The irreplaceable complex of native ecosystems was almost lost to development during the early-2000s real estate boom.

Before it passed to the Land Trust, the biggest part of the property was entitled for 545 homes, and a highway frontage strip was slated to be yet another storage facility, stretching for half a mile along U.S. 1.

When it was buying up conservation land in 2007, Indian River County offered the home developer $10 million for the property. He turned that payday down but ended up losing the waterside tract when the housing boom went bust.

That opened the door for the Land Trust. In 2011, at the bottom of the market, the group stepped in and bought it from the bank for $1.69 million.

In the years since then, it has picked up adjacent parcels – including most recently the 6-acre strip on the west side of U.S. 1 where the storage facility was planned – to accumulate 226 acres.

“The front 35 acres were an abandoned Hallstrom citrus grove that was heavily overgrown with invasive Brazilian pepper trees, and we weren’t sure how we were going to deal with that,” Grudens said.

“Fortunately, St. Johns River Management needed to do mitigation for the new FDOT interchange on I-95 and they came in and removed all the pepper trees and Australian Pines and restored the marshland.”

In 2019, as the Land Trust shifted much of its attention from land acquisition to improving the property it had purchased over the previous decade, a committee was formed to “select a landscape architectural firm to create a masterplan and charrette for improving the Coastal Oaks property,” according to board member Gillick.

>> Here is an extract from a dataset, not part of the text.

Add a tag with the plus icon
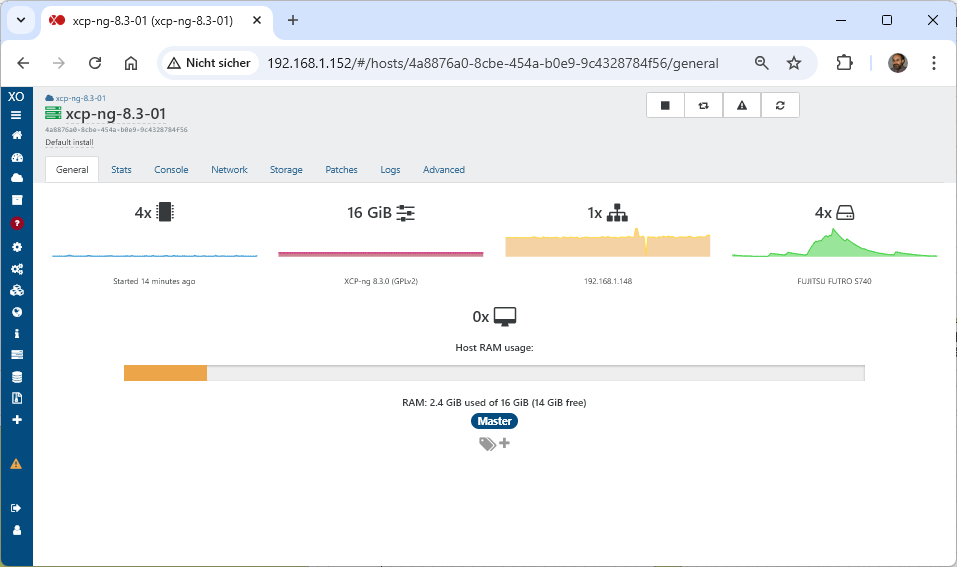click(x=504, y=443)
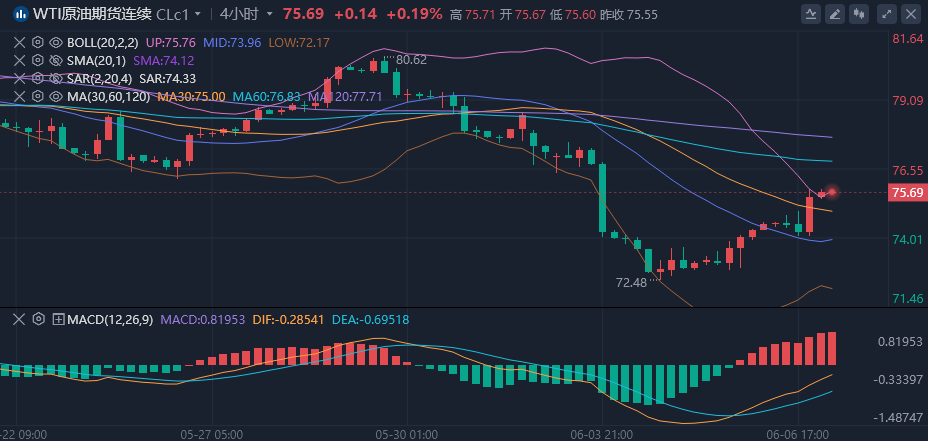Image resolution: width=928 pixels, height=441 pixels.
Task: Hide the BOLL indicator via eye icon
Action: click(x=56, y=43)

Also in 2019, the Land Trust launched a $10 million capital campaign to fund the project, along with other land improvement and acquisition initiatives.

The campaign exceeded its goal, with $3.5 million earmarked for Coastal Oaks Preserve improvements.

Though Phase One will be complete a year from now when the pavilion is ready for school kids and scientists to use, the Preserve will never really be finished. “It is a living environment that will continue to evolve,” says Gillick.

“Our goal was to create a biodiverse, self-sustaining native landscape, that on its own goes through a natural process of evolution,” says Coyle.

“Plant species create their own communities and micro-communities based on available sun and water. Plants are living things that bring their own ecosystems. The soils will improve over time, and we already see a lot of new pollinators showing up at the Preserve.

“The landscape we are creating is a kind of experiment in which we try to work with the forces of nature to preserve the native ecosystems.

“When someone drives in here 50 years from now, I think they will see a beautiful meadow blending into a successional forest. The oaks will get big and twisty, creating a more enveloping, sun-dappled canopy. The vision for the whole property is for our touch to be very light on the land.”

At the same time, programing, research and structures will evolve, too, as uses are refined and new partners and ideas emerge.

Grudens says he hopes the second phase of current development will be seamless with the first phase, with work on new trails and over-water structures “critical for accessing the lagoon for education and research” starting about the same time the pavilion is completed.

He said the Land Trust hasn’t decided yet on the details of public access but opening the property one Saturday a month is a possibility.

“It will be busy with school groups and other programing during the week, but we could have occasional days when the public can come and enjoy all of this and learn about the ecology, with Land Trust staff and other docents are on site to guide people through the property.”